1.1 Combining Specialized Tools

Besides the database and search index, you may need: analytics systems (data warehouses, batch/stream processing), caches, denormalized views, machine learning/recommendation systems, and notification systems. The need for data integration becomes apparent when you zoom out and consider dataflows across an entire organization.

1.2 Reasoning About Dataflows

When copies of the same data are maintained in several storage systems, be very clear about inputs and outputs: where is data written first, and which representations are derived from which sources?

• Write data to a system of record database first, capture changes via CDC, and apply them to the search index in the same order.
• If CDC is the only way of updating the index, you can be confident the index is entirely derived from the system of record and therefore consistent with it.
• Allowing the application to directly write to both the database and the search index introduces the problems of dual writes (race conditions, partial failures).
• Updating derived data based on an event log can be made deterministic and idempotent, making fault recovery easy.

1.3 Derived Data vs Distributed Transactions

Log-based derived data is the most promising approach for integrating different data systems.

1.4 The Limits of Total Ordering

Constructing a totally ordered event log is feasible for small systems (single-leader replication).

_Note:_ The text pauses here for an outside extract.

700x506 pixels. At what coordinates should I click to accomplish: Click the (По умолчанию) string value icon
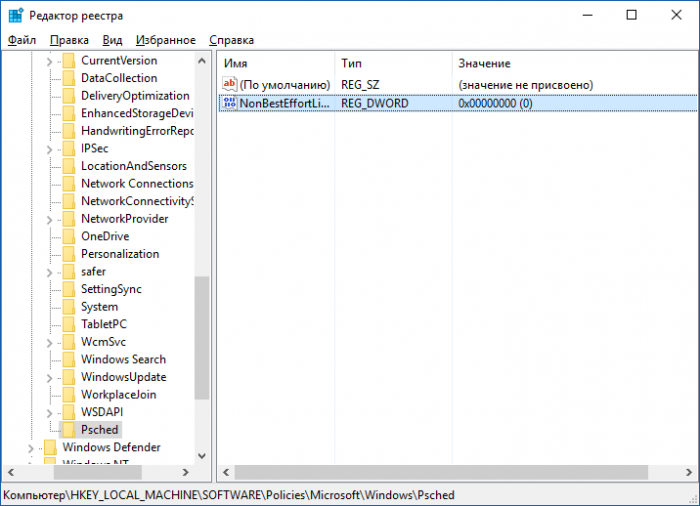tap(229, 85)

But limitations emerge at scale:

• Throughput exceeds a single machine → must partition the log across multiple machines → order between partitions is ambiguous.
• Multiple geographically distributed datacenters → separate leader per datacenter → undefined ordering across datacenters.
• Microservices → each service has independent durable state → no defined order for events from different services.
• Client-side state (offline-capable apps) → clients and servers see events in different orders.

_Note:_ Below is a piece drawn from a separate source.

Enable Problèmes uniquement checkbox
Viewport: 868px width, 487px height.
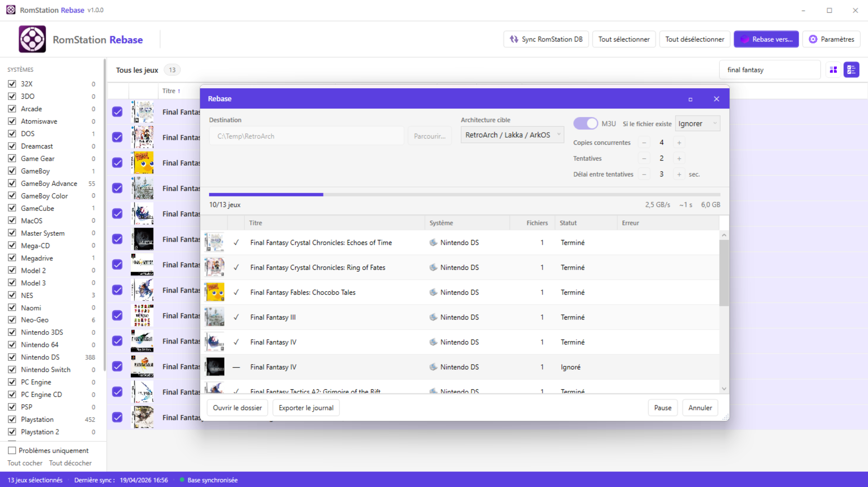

Deciding on a total order is equivalent to consensus — most consensus algorithms are designed for a single node's throughput. Approaches for partial ordering: logical timestamps, recording causal dependencies with unique event identifiers, conflict resolution algorithms (CRDTs).

1.5 Batch and Stream Processing

Batch and stream processors are the tools for transforming data from a system of record into derived datasets (search indexes, materialized views, recommendations, aggregate metrics).

• Spark performs stream processing on top of batch (microbatching).
• Apache Flink performs batch processing on top of stream.
• In principle, one can emulate the other, though performance characteristics vary.

Maintaining Derived State

• Batch processing has a functional flavor: deterministic, pure functions, immutable inputs, append-only outputs.
• Stream processing extends this with managed, fault-tolerant state.
• Helpful to think of derived data as a data pipeline (transformation function applied to a system of record).

Reprocessing Data for Application Evolution

• Stream processing reflects changes with low delay.
• Batch processing allows reprocessing large amounts of historical data to derive new views.
• Reprocessing enables restructuring a dataset into a completely different model (beyond simple schema changes like adding an optional field).
• Gradual migration — Maintain old and new schemas side by side as two independently derived views. Shift users gradually. Every stage is easily reversible.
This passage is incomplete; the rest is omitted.